### Excerpt

For receiving an analog signal which is transmitted via a standard current signal with current values between 4 mA and 20 mA, the digital-analog converter is controlled to close (make conductive) the semiconductor switch so that the current flows through the resistor so that a voltage drop depending on the transmitted current on the signal/data bus line can be measured by the analog-digital converter. The same effect is obtained when a digital voltage is driven onto the signal data bus line when the semiconductor switch is variably controlled to set a predetermined resistance (or conductivity) When a signal shall be sent through the signal/data bus line, the digital-analog-converter controls the semiconductor switch as described above.

The implementation of the digital filters and the comparator can be made in software so that the hardware costs and complexity of PCB design compared to a discrete implementation can be efficiently reduced. Furthermore, all kinds of signals can be transmitted and received via the signal/data bus lines.

The output of the comparator may be further coupled with a counter or a frequency detector to also provide a counter value and a frequency value in case the signal/data bus line provides a periodic clock signal or the like.

According to an embodiment, the digital-analog converter may comprise a PWM unit to provide a PWM modulated signal as the analog signal for driving onto the signal/data bus line.

BRIEF DESCRIPTION OF THE DRAWINGS

Embodiments of the present invention are described in detail in conjunction with the accompanying drawings in which:

FIG. 1 a schematic block diagram to illustrate a fieldbus system with a master unit and numerous slave units; and

FIG. 2 schematically shows a functional block diagram of a universal interface with software-implemented functions integrated in the microcontroller.

FIG. 3 schematically shows a functional block diagram of a universal interface with software-implemented functions integrated in the microcontroller according to a further embodiment.

DESCRIPTION OF EMBODIMENTS

FIG. 1 schematically shows a bus-based communication system 1, such as a fieldbus system, with a master unit 2 and one or more slave units 3, each being implemented as a sensor actuator or the like. The master unit 2 is configured to communicate with the slave units 3 via one or more signal/data bus lines 4. The communication may include the transmission of analog signals between the slave unit 3 and the master unit 2, the transmission of a digital signal from the master unit 2 to the slave unit 3 or reception of a digital signal from the slave unit 3 in the master unit 2 via one or more of the signal/data bus lines 4 of the bus-based communication system 1.

Data and signals can be transmitted and received by the master unit 2 wherein the data include digital data, analog signals, preferably using the 4 mA to 20 mA coding for analog values, a digital signal transmitted via frequency shift coding according to the HART protocol overlaying an analog signal in the range of 4-20 mA. The type of data/signals used to communicate between the master unit 2 and the slave unit 3 mainly depends on the configuration of the slave unit 3. To enable that different types of slave units 3 may be connected via the signal/data bus lines 4 and to allow an appropriate communication with the master unit 2, a universal interface has to be provided in the master unit 2.

######

## [Written problem 1]
Update the fieldbus patent text starting with "The output of" and going on through "signal/data bus line.", replacing "frequency detector" with "frequency meter".
## [Written problem 2]
In the fieldbus patent text, which protocol is named for sending a digital signal by frequency shift coding over a 4-20 mA analog signal?
## [Written problem 3]
Continue the fieldbus patent text from the point where it stops.
The listing comes from a separate source.

### Extracted material

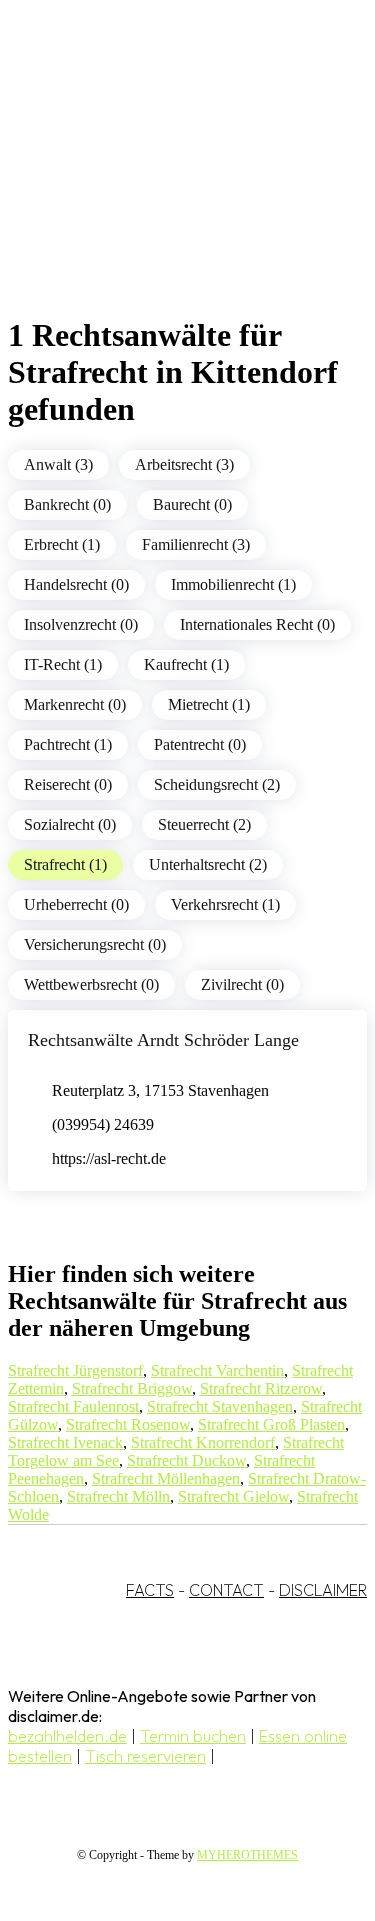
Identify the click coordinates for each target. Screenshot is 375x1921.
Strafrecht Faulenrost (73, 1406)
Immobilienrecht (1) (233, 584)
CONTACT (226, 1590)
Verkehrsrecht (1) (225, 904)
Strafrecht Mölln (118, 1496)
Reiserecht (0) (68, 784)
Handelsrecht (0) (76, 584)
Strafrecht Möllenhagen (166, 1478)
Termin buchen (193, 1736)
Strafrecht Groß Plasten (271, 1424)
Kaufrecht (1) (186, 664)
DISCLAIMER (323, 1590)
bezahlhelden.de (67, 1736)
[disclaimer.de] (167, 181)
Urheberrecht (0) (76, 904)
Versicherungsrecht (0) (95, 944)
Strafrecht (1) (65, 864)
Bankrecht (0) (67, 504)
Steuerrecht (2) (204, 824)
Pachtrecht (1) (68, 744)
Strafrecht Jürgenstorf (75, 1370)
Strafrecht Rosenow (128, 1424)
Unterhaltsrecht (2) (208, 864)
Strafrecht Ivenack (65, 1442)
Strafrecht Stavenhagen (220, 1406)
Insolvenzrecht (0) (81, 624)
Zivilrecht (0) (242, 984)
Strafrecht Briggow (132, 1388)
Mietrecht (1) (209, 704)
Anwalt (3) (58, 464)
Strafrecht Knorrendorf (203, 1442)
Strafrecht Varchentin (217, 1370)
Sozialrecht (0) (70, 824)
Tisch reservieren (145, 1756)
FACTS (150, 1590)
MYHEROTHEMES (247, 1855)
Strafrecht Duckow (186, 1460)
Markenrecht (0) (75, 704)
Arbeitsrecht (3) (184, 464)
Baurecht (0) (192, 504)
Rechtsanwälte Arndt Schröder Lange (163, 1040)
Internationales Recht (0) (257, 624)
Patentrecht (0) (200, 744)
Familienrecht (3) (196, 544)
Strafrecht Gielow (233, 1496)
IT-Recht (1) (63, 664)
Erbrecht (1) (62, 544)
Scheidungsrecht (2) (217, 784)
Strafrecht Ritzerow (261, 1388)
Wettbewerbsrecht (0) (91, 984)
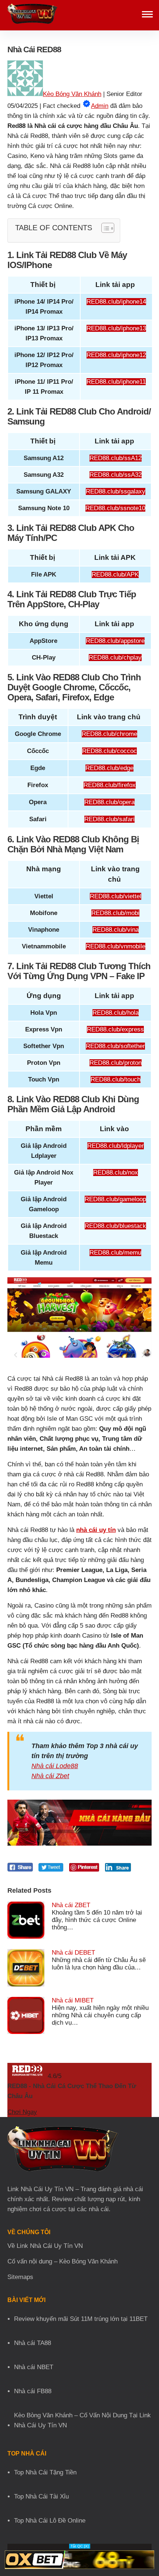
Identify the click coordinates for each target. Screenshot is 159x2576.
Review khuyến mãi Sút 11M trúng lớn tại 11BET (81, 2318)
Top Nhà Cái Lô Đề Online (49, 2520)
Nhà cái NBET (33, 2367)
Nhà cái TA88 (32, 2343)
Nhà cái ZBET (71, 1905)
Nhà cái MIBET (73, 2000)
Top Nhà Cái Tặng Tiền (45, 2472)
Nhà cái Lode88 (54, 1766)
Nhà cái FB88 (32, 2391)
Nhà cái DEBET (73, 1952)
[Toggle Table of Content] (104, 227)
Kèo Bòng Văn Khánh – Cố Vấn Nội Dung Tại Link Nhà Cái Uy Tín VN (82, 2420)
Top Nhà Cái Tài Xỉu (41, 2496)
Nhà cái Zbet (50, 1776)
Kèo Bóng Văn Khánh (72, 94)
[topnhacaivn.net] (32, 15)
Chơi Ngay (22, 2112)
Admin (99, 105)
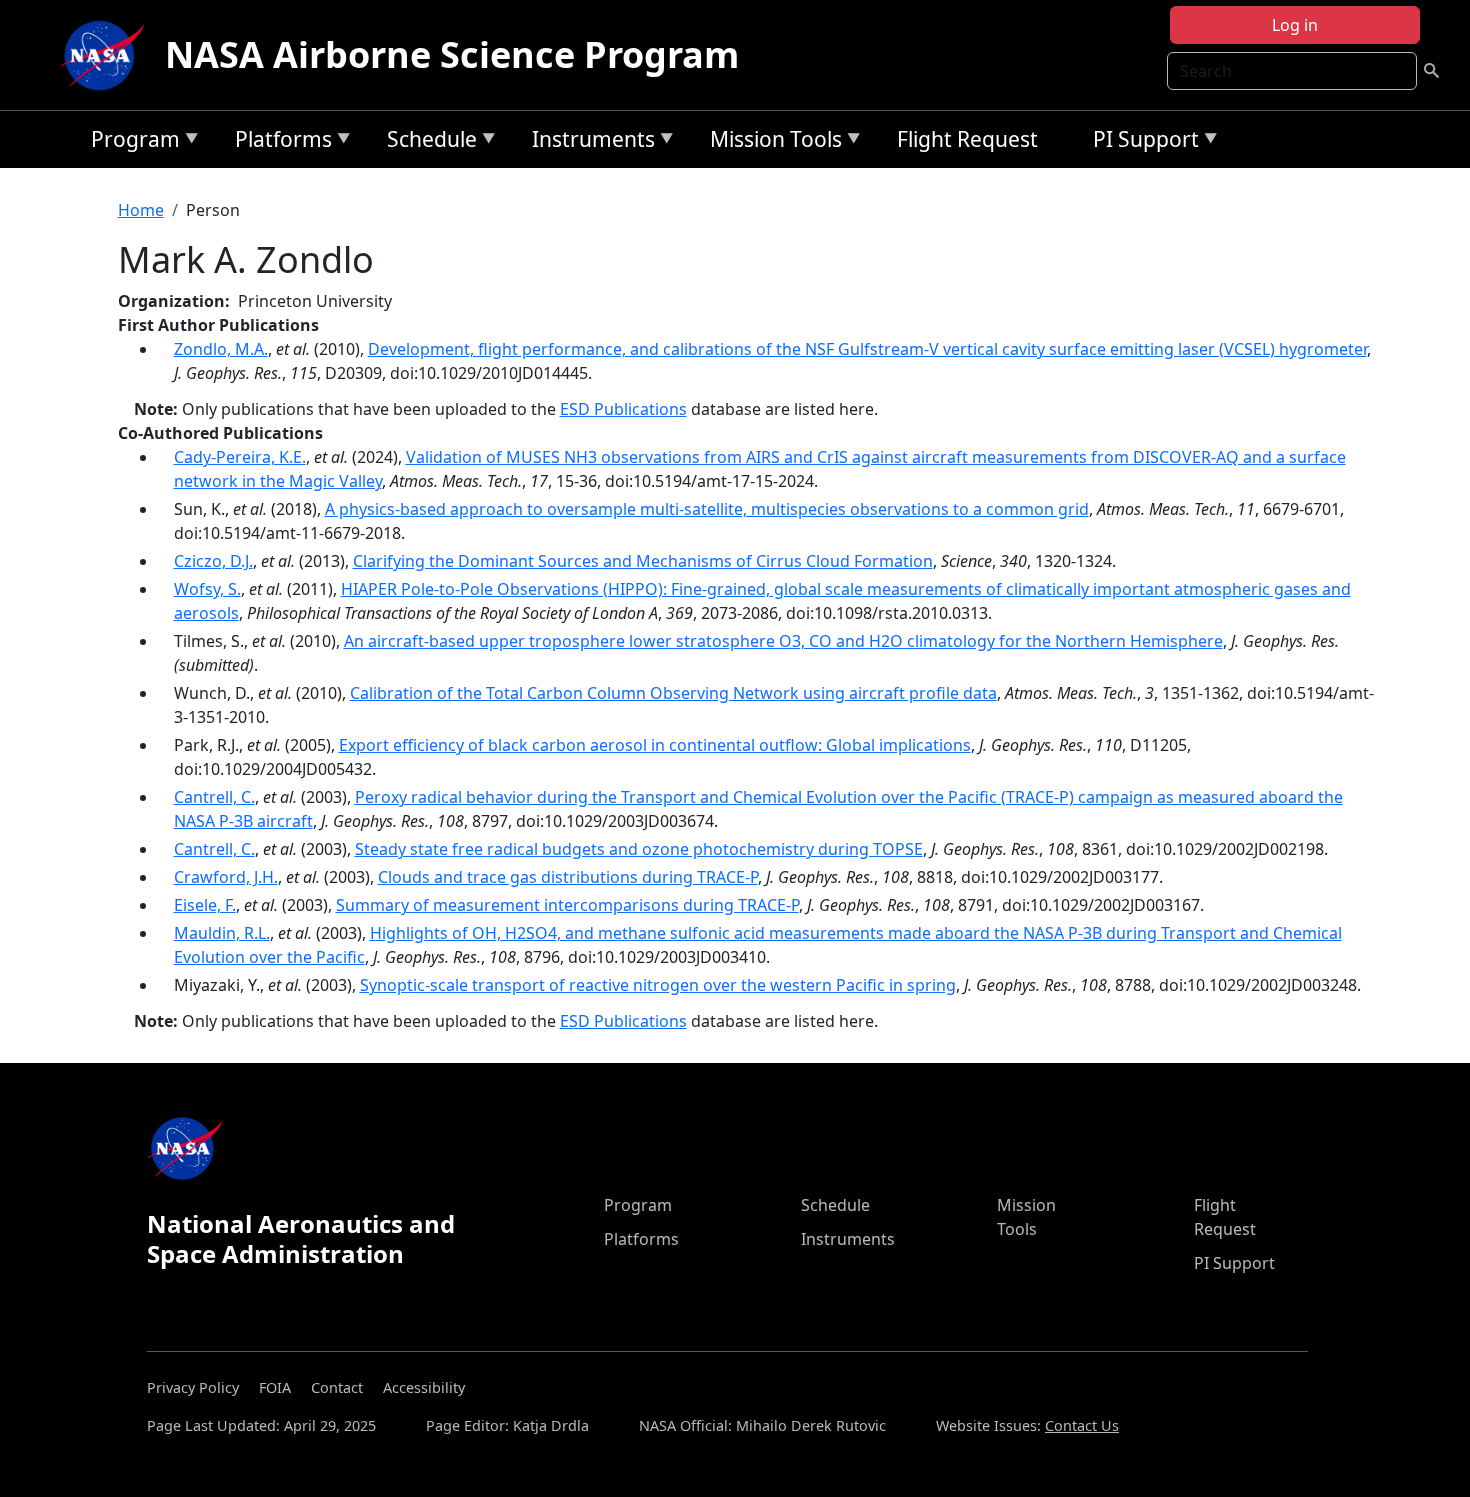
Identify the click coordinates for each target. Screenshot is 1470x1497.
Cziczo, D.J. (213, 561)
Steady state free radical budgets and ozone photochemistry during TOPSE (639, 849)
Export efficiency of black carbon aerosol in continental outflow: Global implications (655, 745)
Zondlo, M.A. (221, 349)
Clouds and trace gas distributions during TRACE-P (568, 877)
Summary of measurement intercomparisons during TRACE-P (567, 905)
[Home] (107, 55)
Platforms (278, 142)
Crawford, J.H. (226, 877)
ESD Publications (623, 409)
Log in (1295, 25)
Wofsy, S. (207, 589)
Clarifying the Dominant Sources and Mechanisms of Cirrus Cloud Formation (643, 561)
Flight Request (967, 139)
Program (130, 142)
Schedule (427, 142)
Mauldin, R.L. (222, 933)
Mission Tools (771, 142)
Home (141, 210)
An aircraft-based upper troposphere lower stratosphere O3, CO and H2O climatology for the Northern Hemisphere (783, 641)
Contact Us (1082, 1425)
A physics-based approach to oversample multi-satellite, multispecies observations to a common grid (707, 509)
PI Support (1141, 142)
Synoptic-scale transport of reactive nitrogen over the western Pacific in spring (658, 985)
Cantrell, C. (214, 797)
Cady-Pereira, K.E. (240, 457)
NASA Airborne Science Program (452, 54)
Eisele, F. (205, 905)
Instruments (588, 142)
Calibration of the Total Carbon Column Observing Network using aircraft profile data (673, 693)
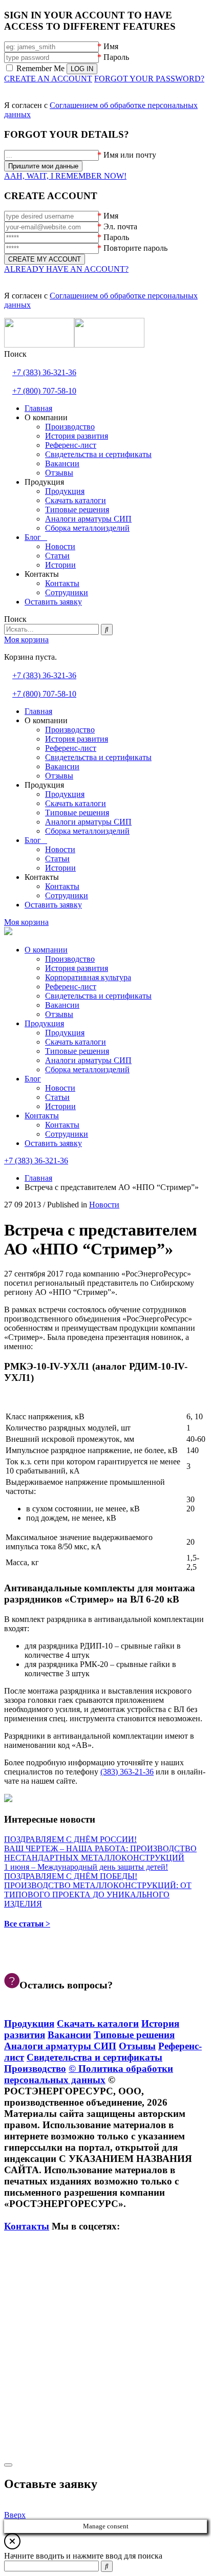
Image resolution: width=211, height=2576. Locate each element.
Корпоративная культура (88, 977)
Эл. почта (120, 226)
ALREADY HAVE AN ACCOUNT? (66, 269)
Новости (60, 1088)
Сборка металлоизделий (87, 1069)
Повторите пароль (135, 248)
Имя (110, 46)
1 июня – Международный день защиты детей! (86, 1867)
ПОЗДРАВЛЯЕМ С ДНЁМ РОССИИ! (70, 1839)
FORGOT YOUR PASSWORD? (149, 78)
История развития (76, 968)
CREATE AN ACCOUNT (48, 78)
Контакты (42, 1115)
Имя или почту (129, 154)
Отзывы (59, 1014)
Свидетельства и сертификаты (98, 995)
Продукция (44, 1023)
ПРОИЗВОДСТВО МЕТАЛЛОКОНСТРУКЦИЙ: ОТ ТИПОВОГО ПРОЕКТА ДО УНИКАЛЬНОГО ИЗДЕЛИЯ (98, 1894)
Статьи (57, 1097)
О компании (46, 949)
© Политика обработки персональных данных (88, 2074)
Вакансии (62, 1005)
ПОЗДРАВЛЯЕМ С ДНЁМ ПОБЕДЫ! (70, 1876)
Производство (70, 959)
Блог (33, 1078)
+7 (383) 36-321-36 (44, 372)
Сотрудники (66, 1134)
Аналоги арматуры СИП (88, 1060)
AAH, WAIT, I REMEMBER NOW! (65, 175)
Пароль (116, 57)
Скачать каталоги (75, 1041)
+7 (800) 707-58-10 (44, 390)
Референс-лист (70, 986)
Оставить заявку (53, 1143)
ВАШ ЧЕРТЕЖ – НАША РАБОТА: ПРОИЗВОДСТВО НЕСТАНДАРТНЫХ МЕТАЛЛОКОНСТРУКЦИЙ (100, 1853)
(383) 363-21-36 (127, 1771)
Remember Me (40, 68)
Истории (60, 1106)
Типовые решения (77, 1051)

######

## [Task result 1]
The output of the comparator may be further coupled with a counter or a frequency meter to also provide a counter value and a frequency value in case the signal/data bus line provides a periodic clock signal or the like.

According to an embodiment, the digital-analog converter may comprise a PWM unit to provide a PWM modulated signal as the analog signal for driving onto the signal/data bus line.

## [Task result 2]
The HART protocol.

## [Task result 3]
FIG. 2 schematically shows the schematic of a universal interface 10 which can be applied in the master unit 2 and in the slave units 3 of the bus-based communication system 1 including an I/O driver unit 11 and a microcontroller 12. The microcontroller 12 has a digital-analog converter 21 and an analog-digital converter 22 which are controlled by means of functional blocks which may be implemented by a software algorithm or the like.

In an alternative embodiment the digital-analog converter 21 and/or the analog-digital converter 22 can be provided external from the microcontroller 12 to provide or to receive digital data from the microcontroller 12 in the same manner as the microcontroller-internal digital-analog converter 21 and/or the analog-digital converter 22.

The driver unit 11 is connected with the output of the digital-analog converter 21 of the microcontroller 20 and with the input of the analog-digital converter 22. The driver unit 11 may include a series connection of a controllable semiconductor device 31 such as a MOSFET and a resistor 32 being connected between the signal/data bus line 4 and a ground or reference potential GND.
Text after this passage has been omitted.